今では、先進諸国もその方が良いと考えなおしているのではないかな? これは、我が国にしてみれば願ってもない機会。この機会は、モノにしていかなくてはいけません。
花のヤンさんのコメントに本文でお答えします。
経済学のことが感覚的にわかっていない
つまりはそういうことですね。一つには、経済は自然現象に近く、必ずしもすべてが把握されているわけではないのだが、それでも一定の法則に従って動いている「システム」だということですね。だからこの先何が起こって、どういう対策をとれば、どちらの方向に進んでいくかがわかる。これが日本にとって好ましい状態を作り出すようにコントロールすることが政府の仕事なのですね。
ところが岸田氏は、自然現象を解析するのではなく、人々の思惑を読み解こうとする。このためいろいろな人がいろいろなことをいうと、そのさまざまな意見に引きずられて総合的にみると頓珍漢な手を打ってしまうキライがあるのですね。
経済のもう一つの特徴に、ある経済的な動きが、日本社会を構成している一部の人達にはプラスになる一方で、他の人たちにとってはマイナスになるという点があります。円安は、輸出産業にとってはプラスだけど、輸入品を使う人たちにとってはマイナスとなります。
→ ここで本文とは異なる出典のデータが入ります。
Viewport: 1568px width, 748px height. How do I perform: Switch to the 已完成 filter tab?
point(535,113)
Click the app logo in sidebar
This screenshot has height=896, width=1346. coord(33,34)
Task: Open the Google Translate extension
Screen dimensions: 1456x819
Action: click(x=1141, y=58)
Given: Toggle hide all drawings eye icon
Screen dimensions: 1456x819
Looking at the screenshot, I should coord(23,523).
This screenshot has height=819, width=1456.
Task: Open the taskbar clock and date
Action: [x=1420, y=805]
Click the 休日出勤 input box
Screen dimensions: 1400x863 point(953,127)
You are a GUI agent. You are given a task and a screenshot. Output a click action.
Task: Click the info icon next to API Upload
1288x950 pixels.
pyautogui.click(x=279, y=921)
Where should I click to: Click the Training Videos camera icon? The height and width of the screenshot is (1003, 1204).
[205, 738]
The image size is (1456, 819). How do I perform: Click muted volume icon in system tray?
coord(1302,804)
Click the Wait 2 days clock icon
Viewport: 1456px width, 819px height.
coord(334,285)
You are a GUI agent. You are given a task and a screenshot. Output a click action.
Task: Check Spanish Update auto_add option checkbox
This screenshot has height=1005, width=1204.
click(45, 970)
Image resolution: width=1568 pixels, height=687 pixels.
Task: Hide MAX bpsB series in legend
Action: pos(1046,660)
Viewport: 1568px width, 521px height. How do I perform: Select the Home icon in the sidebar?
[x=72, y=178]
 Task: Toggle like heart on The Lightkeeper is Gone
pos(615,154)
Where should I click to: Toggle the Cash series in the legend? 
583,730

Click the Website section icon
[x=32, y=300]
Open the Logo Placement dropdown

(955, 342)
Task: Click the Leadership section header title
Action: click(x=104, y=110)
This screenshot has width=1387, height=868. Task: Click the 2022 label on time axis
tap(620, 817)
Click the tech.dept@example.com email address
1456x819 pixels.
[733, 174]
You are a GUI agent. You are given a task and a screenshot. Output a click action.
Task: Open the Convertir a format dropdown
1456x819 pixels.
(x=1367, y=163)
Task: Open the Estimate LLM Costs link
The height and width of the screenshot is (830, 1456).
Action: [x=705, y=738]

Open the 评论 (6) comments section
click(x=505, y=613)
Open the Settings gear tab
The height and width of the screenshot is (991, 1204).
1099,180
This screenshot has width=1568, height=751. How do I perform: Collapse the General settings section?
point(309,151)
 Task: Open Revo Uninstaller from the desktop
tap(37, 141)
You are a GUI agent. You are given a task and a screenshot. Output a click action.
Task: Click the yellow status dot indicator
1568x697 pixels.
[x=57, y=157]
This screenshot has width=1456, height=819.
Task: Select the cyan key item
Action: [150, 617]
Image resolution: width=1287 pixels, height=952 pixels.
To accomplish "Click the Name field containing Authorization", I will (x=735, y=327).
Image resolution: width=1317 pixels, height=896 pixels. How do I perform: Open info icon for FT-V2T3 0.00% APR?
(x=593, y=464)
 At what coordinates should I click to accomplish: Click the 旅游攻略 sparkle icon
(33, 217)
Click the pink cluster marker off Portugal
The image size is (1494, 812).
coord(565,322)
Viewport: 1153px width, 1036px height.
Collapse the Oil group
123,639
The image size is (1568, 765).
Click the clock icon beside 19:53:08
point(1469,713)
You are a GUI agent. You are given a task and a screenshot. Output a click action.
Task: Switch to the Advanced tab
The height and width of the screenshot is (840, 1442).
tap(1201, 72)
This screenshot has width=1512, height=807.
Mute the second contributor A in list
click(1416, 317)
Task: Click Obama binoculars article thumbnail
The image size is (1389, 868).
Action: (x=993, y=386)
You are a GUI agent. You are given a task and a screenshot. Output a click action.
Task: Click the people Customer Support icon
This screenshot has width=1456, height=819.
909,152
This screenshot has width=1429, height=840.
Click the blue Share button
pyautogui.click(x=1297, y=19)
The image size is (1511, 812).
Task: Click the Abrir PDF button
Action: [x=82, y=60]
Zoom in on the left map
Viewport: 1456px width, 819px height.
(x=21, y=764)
円安とこれに伴うインフレは、日本の産業全般にプラスの作用がありますので、現役の働き手にとってはプラスだけど、預貯金をため込んだお年寄りにはマイナスとなる。
そして、プラスとマイナスの影響がある変化が社会に生じると、プラスの影響が出たところは、これを黙っていなくちゃいけない。ヘンに公言してしまうと、社会的なバッシングを浴びることになります。かつての石油ショックの時、ある商社マンが「千載一遇のチャンス」との激を社内に飛ばした。これが問題になって、国会にまで呼ばれて責められたのですね。多くの国民が原油高にあえいでいるとき、便乗値上げをするような話は論外である、というわけです。でも、原油価格の高騰の結果、物価が上昇し、日本の景気は良くなってしまった。なにぶん、給与も飛ぶように上昇したのですね。
で、マスコミも「困った」という面ばかりを取り上げて論評するから、何か変化が生じると、それが何であれ、日本にとってとんでもない厄災がやってきたように見えてしまう。円安など、本来は、日本経済にとって干天の慈雨であるにもかかわらず、です。
で、人々の話を聞く岸田総理も、悪い話しか伝わってこないものだから、頓珍漢なことしかできないわけですね。ここは積極的に攻める局面なのですが。
岸田総理がこの先間違いを犯すリスクを低減するには、高橋洋一氏あたりを呼んでお話を伺うなどすれば参考になるだろうし、同じ政治家なら、経済のことが多少なりともわかりそうな林芳正氏と、日本経済の先行きと打つべき一手について議論を深めたらよいのではないかと思います。
>これは、我が国のジャーナリズムやリベラル評論家の歪んだ姿を反映しているのではないかと思います。
>つまり彼らは、自国政府を批判するあまり、近隣諸国の利益に肩入れしてしまっているのですね。
たしかに、日本のジャーナリズムやリベラルに経済学的素養が欠落していますね。
私が思うに、それは批判的精神というよりも文系エリートが法学部出身者に偏っていることが原因だと思いますよ。
法律屋さんには自然科学的な面がある経済学のことが感覚的にわかっていない傾向が強いと思います。
といいますか、岸田政権の円安対応は遅くて的外れのような気がしますね。
私だったら、「円安こそチャンスだ!製造業起業」を煽って起業補助金やら設備投資補助金、技能系教育投資などを考えちゃいますけどね。